The Arabic of their chants is unintelligible to towns-people; it is the high classic language of Antar.

I had made acquaintance with these same men before at Tibneen Castle, near the Lebanon, during a season of Bairam. Being Sunday, we requested them to visit our tents in the morning. Our Arabs,

however, and the dragomans kept them singing till a late hour round the fires lighted among the tents. It was a cheerful scene, in the clear starlight, and the lustrous planet Venus reflected in the running stream.

Monday, 14th.—After breakfast, and an entertainment of music from our troubadours, and the bestowing of our guerdon, these left us on their way to the other camp at Na’oor; and our packing up commenced.

Strange medley of costumes and languages among the grand colonnades. Our Arabs left us, having the luggage in charge, and indicating to us the camping-ground where we were to meet again at night—thus leaving us in care of the Saltîyeh friends of ours, who were to escort us to their town and its neighbourhood, as the ’Adwân might not go there themselves.

Both the Christian and Moslem shaikhs of the town came to meet us on the way. The former was a very old man; and he could with difficulty be persuaded to mount his donkey in presence of a train so majestic, in his eyes, coming from the holy city of Jerusalem.

We passed an encampment of Beni Hhasan. These people are few in number, and exist under the shadow of the ’Adwân.

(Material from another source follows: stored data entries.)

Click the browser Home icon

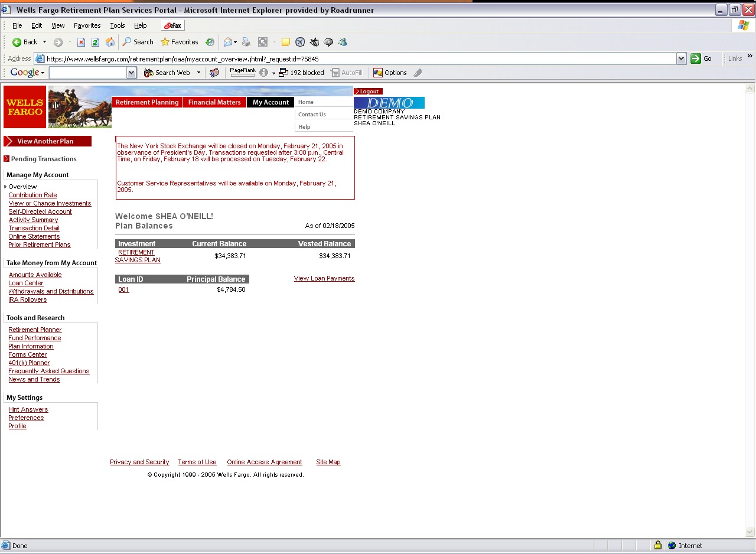point(110,42)
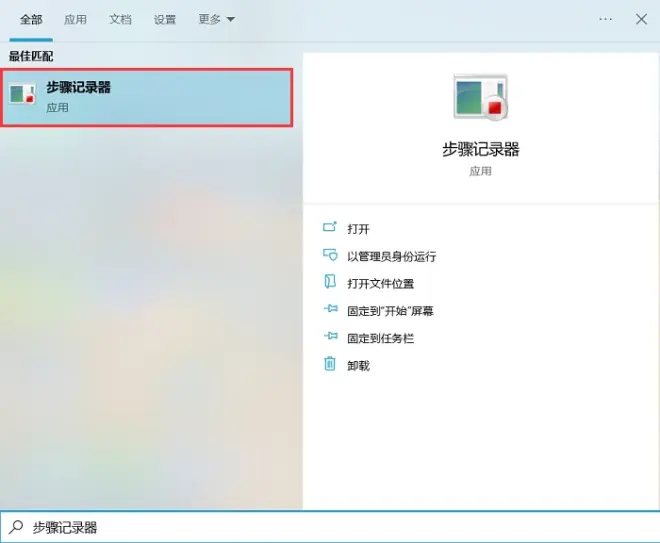
Task: Click the 以管理员身份运行 text label
Action: (391, 256)
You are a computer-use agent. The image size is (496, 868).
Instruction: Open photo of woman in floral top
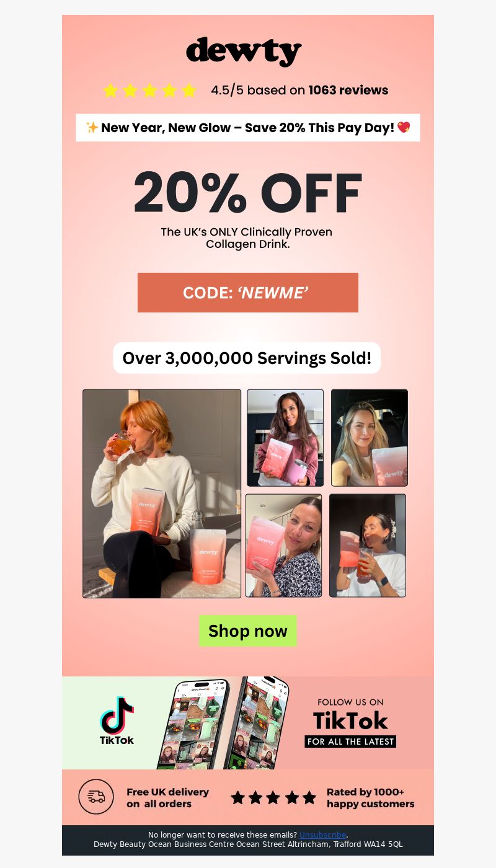coord(284,546)
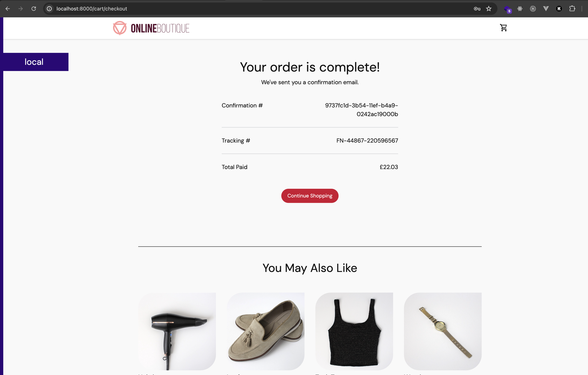Bookmark page with the star icon
Screen dimensions: 588x375
coord(489,9)
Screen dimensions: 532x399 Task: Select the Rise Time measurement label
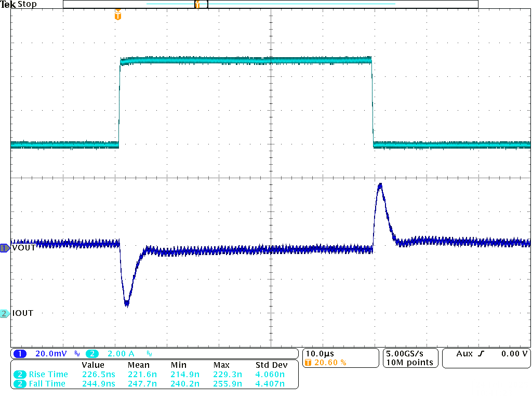point(48,375)

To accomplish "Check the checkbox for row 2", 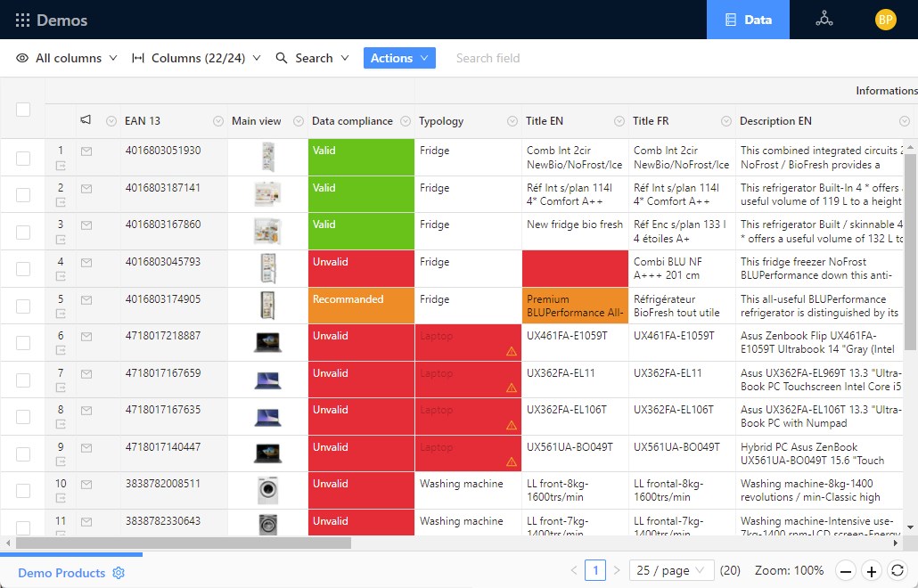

There were plenty of locusts about the country; but we soon came to a vast space of land covered with storks, so numerous as completely to hide

the face of the earth, all of them busily employed in feeding—of course devouring the locusts. So great is the blessing derived from the visits of storks, that the natives of these countries regard it as a sin to destroy the birds. On our riding among them they rose in the air, entirely obscuring he sky and the sun from our view. One of our party attempted to fire among them with his revolver, but, by some heedlessness or accident, the bunch of barrels, being not well screwed down flew off the stock and was lost for a time; it took more than half an hour’s search by all of us to find it again, and the Arabs considered this a just punishment for wishing to kill such useful creatures.